- [EXERCISE OBJECTIVE] For the entries below, print exactly the lines between the line holding "Given: Click the Supprimer trash can icon" and the line holding "This screenshot has width=554, height=236.", inclusive, and nothing else.

- [TASK INPUTS]
========================================================================
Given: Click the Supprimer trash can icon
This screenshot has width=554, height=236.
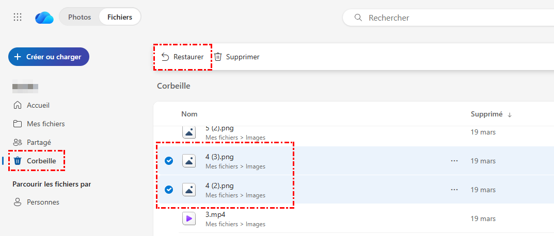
========================================================================
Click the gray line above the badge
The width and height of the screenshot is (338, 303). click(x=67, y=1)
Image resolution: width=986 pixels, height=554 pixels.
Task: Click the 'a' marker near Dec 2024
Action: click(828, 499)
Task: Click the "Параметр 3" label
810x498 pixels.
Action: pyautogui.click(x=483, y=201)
========================================================================
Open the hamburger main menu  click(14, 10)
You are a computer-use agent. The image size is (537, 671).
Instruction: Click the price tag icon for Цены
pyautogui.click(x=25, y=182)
========================================================================
- [ANSWER SECTION]
Given: Click the Supprimer trash can icon
This screenshot has width=554, height=236.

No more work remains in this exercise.